If you use your cell phone/landline or home internet connection to conduct a portion of your business, that may be a legitimate expense. Calculate how much time you spend on business versus personal calls, and offset the personal bill. Say your cell phone bill is $50 per month, but half of your calls are for business. Your deduction would be $25 per month.
Retirement plan costs
The cost of administering a retirement plan for employees, as well as contributions you make to their funds are also deductible. For businesses looking to start a retirement plan for staffers, there are some incentives available to help get the plan up and running.
Generally the inventory you hold is not considered an immediate deduction. Instead, businesses leverage inventory items through the “cost of goods sold” method of accounting. This method reduces sales income. Many small service-based businesses, like hair salons, use the cost of goods sold method for products they sell in addition to their services.
Alternately, some small businesses use the “cash method of accounting,” which allows them to treat inventory items as materials and supplies, both of which are currently deductible.
To qualify for the cash method, a small business must have annual average gross receipts not exceeding $10 million for 3 prior years. Or, it must not exceed $10 million for the total of years if the business is less than 3 years old. Switching accounting methods from costs of goods sold to materials and supplies isn’t automatic. You must file for a change in accounting method on IRS Form 3115. Details are available at the IRS site.
If you loaned money to a staff member or a vendor defaulted on payment, these bad debts are a deductible loss on your taxes. You’ll need documentation to verify the money was provided if you did extend a loan. If a vendor or customer with an outstanding balance defaults, documentation verifying that the debtor has gone out of business, for example, might be sufficient.
If you sponsored a Little League team or made charitable donations to local or national charities, those expenses are deductible. Additionally, many small restaurants provided meals this year for local hospital staffers and first responders. Make sure to itemize those receipts as contributions on your upcoming taxes.
Net operating losses
The coronavirus pandemic has put many SMBs in the red for 2020. Companies that sustained a net operating loss (NOL) in 2020 (or earlier if already itemized) can claim that loss to reduce their tax obligation for previous or future tax years.
For 2020, the CARES Act removed the limit of NOL for some small businesses (not corporations) and currently there is no limit on how much business loss you can take for the year. Detailed information is provided by the IRS on NOL and how to prepare your taxes. For these complicated deductions especially, we recommend working with a tax professional.

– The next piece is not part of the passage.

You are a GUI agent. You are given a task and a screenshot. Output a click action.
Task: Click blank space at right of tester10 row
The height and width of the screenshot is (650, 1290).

You can expense whatever you purchase for your business immediately. Or, the cost may be spread out over years as depreciated assets to lower your future tax burden.
Small businesses generally expense assets less than $2,500 per item in the year purchased, but there are specific rules for depreciation and bonus depreciation that may make spacing the cost out more advantageous. Consult your tax professional to find the right option for your business.
Whether 2020 presented your business with challenges or not, it’s important to make sure your taxes reflect all the deductions you’re entitled to. Working with a tax professional or on your own, filing on time and correctly is necessary to keep your SMB compliant and growing.